I see that Pierre hasn't bothered to fix the issue of pylint members being invited to the org but has chosen to clear many people blocked from the org. @PCManticore and @Pierre-Sassoulas I'll be removing you as owners on the org because the records purpose was to alleviate burden, not increase it

sigmavirus24 commented 1 year ago

I've made @DanielNoord an owner to continue the frivolous work of sending invitations for pylint projects that people ignore and allow to expire. I've been trying to get to them in batches as I do with every group in the org.

If pylint would rather work without a code of conduct to allow for some perverted sense of free speech (of which many essays have been written by far smarter people than me explaining why that doesn't apply here) I'm happy to share the tooling I use to let them set up in another organization of their choice

Pierre-Sassoulas commented 1 year ago

As I said I would have discussed it with other PyCQA member before unblocking anyone. To set the record straight: the only thing I did since I've been made a PyCQA admin by PC Manticore was to make Daniel Jacob and Marc pylint admins and to invite some pylint contributors as members so they can be part of the pylint-dev group.

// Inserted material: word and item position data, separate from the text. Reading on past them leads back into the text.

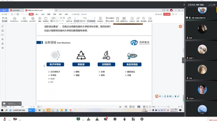Click the bookmark icon in left sidebar

2,26
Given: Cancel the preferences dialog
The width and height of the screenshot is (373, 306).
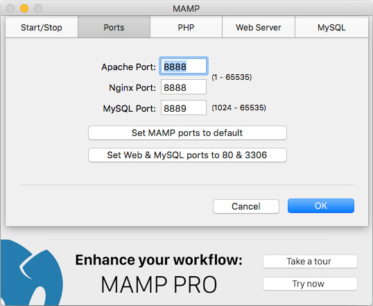Looking at the screenshot, I should pos(246,206).
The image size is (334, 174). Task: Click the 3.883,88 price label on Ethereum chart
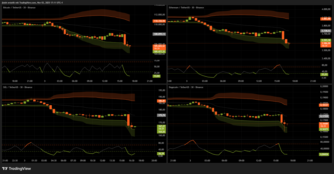pos(325,19)
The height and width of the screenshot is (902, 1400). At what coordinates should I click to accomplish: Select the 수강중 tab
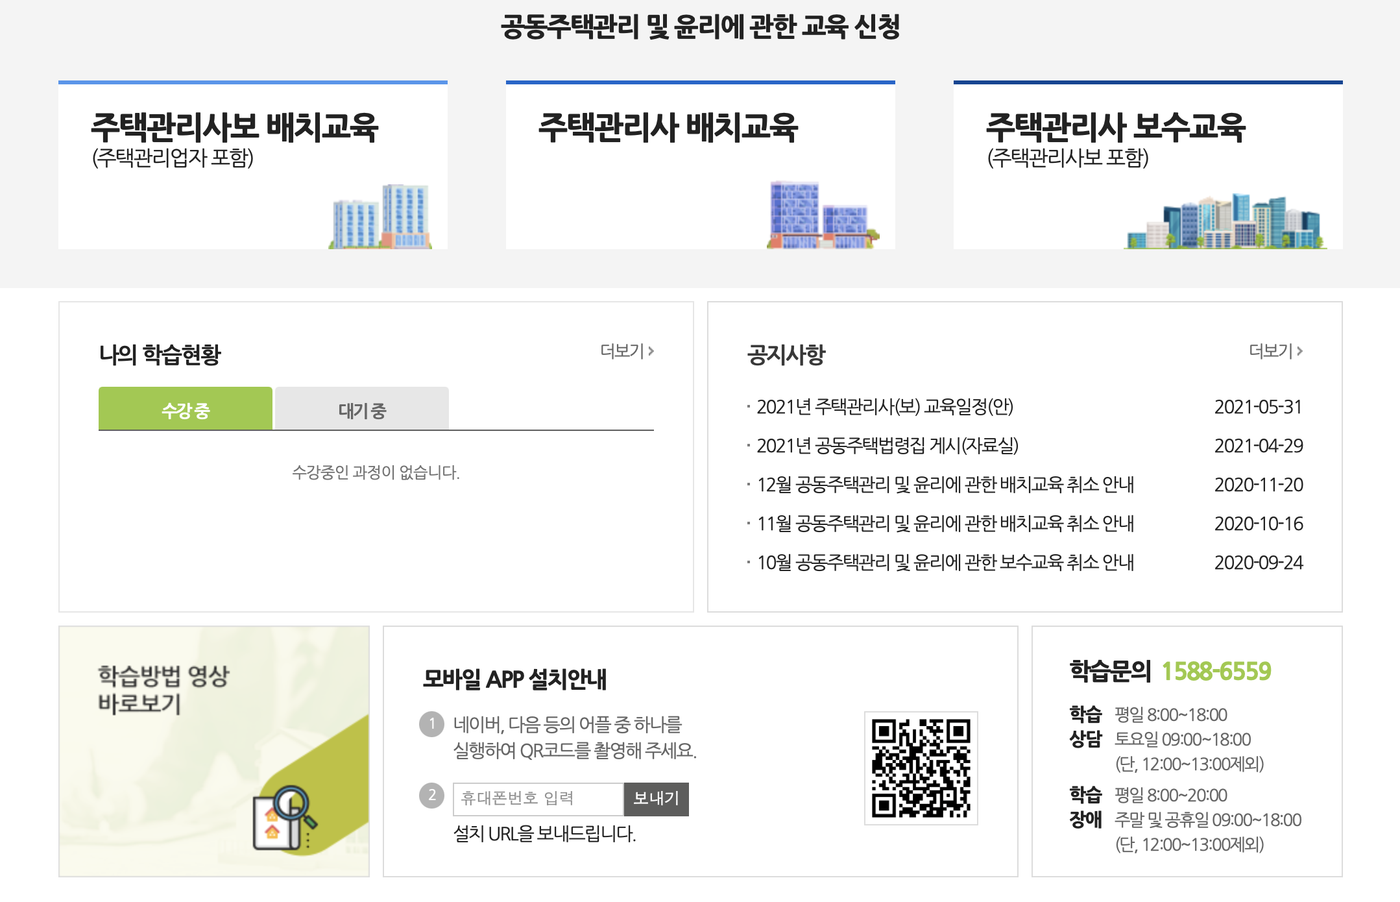[x=186, y=409]
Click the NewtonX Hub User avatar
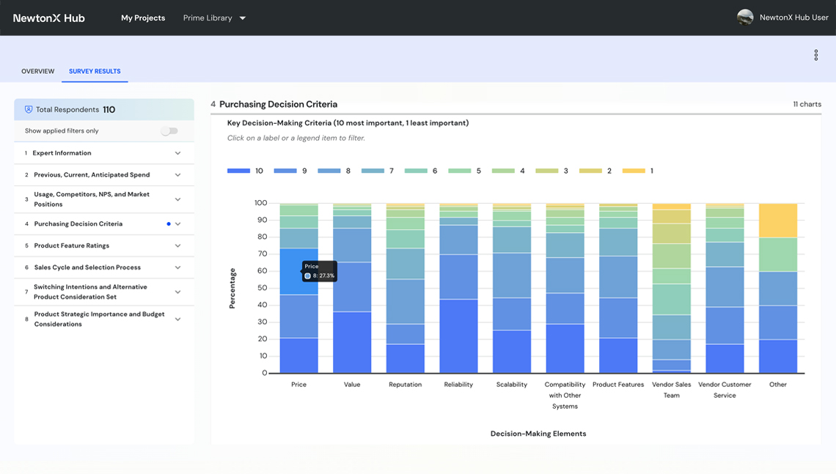This screenshot has height=474, width=836. pyautogui.click(x=745, y=18)
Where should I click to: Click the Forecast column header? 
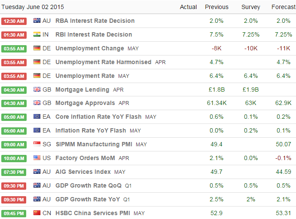tap(283, 7)
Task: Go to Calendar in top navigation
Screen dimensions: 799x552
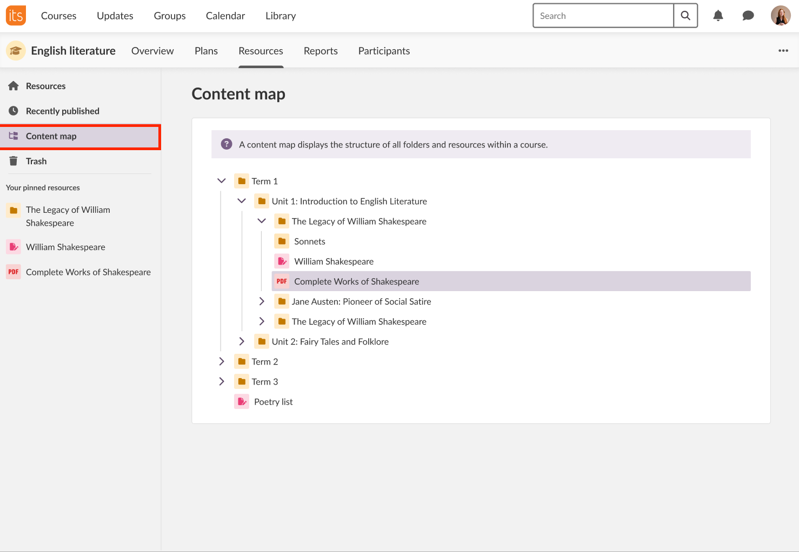Action: (x=225, y=16)
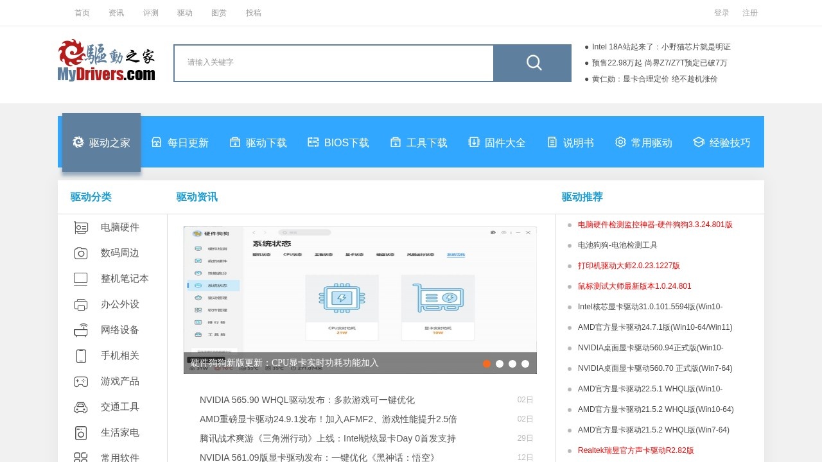Select the BIOS下载 toolbar icon
Image resolution: width=822 pixels, height=462 pixels.
[313, 142]
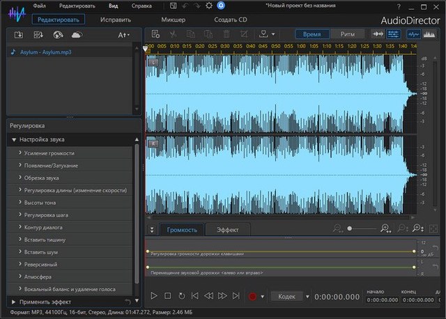The height and width of the screenshot is (319, 446).
Task: Toggle loop playback button
Action: (181, 296)
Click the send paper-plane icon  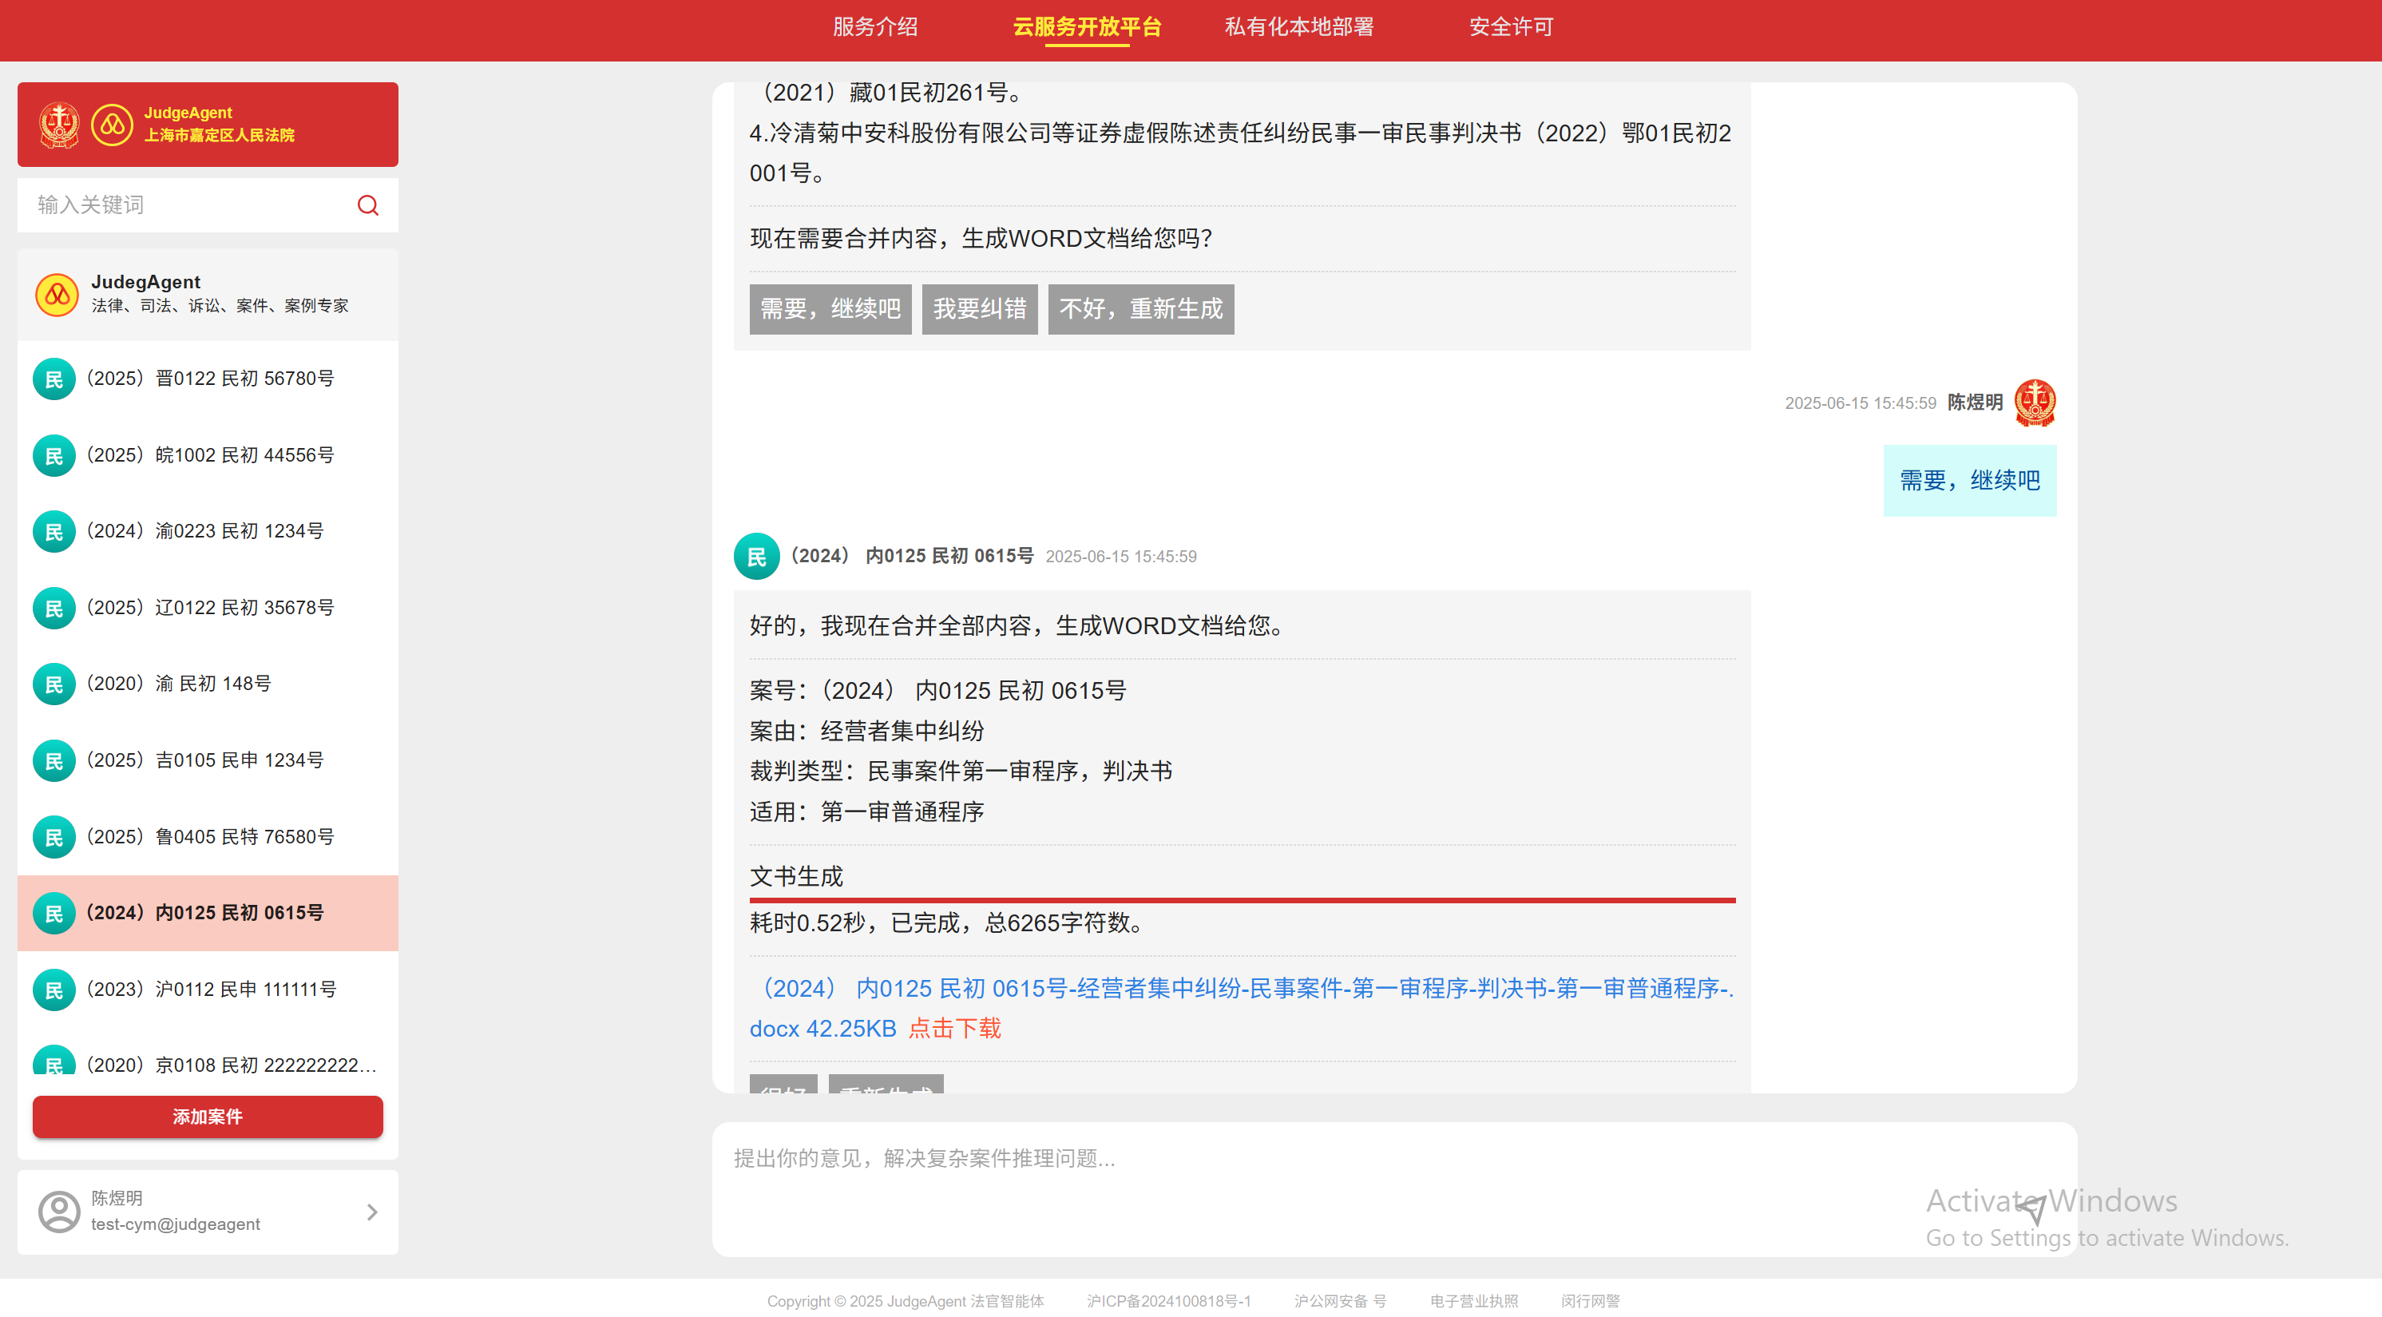click(2031, 1209)
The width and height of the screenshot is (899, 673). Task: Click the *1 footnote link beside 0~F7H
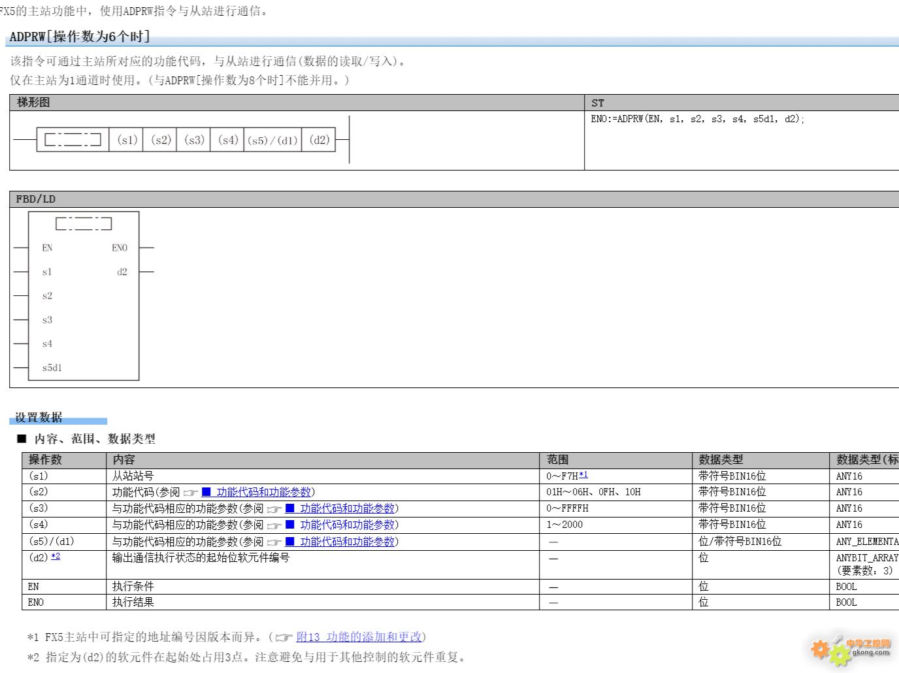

This issue had nothing to do with free speech, I never said we shouldn't ban Nazi sympathizer or time wasters. But it had to do with bringing more democracy and transparency in the process of PyCQA. PcManticore and me are the two main pylint contributors since it's been open-sourced, and we've been consecutively release managers of pylint for the last 10 years. What is the point of creating an organization to collaborate between project with similar interests, if you're going to arbitrarily ban or demote members that contribute to or even runs important part of it ? I can't articulate how far removed from the principle of open source this feels to me.

Anyway, thank you for promoting @DanielNoord, and best of luck in the future.

sigmavirus24 commented 1 year ago

Well I guess it was just the magic of the end of the year that removed someone (not the person that spurred this thread) who made bomb threats towards conference organizers who had a code of conduct, attempted to sue Rails Bridge organizers for running an organization for women, and have made death threats against folks who speak about issues of inequality in tech.

They were the first person I noticed was missing this morning. Given the lack of activity of every other owner of the org, and the fact that some of the people unbanned are this dangerous, I wouldn't have done it. Unless GitHub is running such a poor product that it drops bans. It seems the least unlikely issue to be that someone who believes that abuse outside this org and abusive emails sent to maintainers in this org isn't a violation of the code of conduct might have unbanned both the person who was the subject of this thread as well as others since there's no way to attach context in the UI.

Maybe I'm wrong. Maybe GitHub is really suddenly experiencing problems here and I'll open a support ticket. But forgive me for not extending someone the assumption of good intent who immediately assumed petty, and malicious intent of me and has repeatedly attempted to attack my character outside of this thread.